• What is needed: Render the material below as a numbered list, starting with the line that contains "Where should I" and continuing through the line that contains "coord(1777,816)". Include only those lines and leave out any blank lines.

• Listed entries:
-- Start --
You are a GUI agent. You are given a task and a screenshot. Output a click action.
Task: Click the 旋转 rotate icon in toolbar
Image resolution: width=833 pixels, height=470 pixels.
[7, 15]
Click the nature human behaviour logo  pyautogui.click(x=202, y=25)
-- End --
-- Start --
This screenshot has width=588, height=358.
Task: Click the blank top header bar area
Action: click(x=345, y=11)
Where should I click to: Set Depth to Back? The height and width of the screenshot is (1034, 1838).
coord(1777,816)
-- End --
• Task result:
1. Where should I click to: Set Depth to Back? The height and width of the screenshot is (1034, 1838).
2. coord(1777,816)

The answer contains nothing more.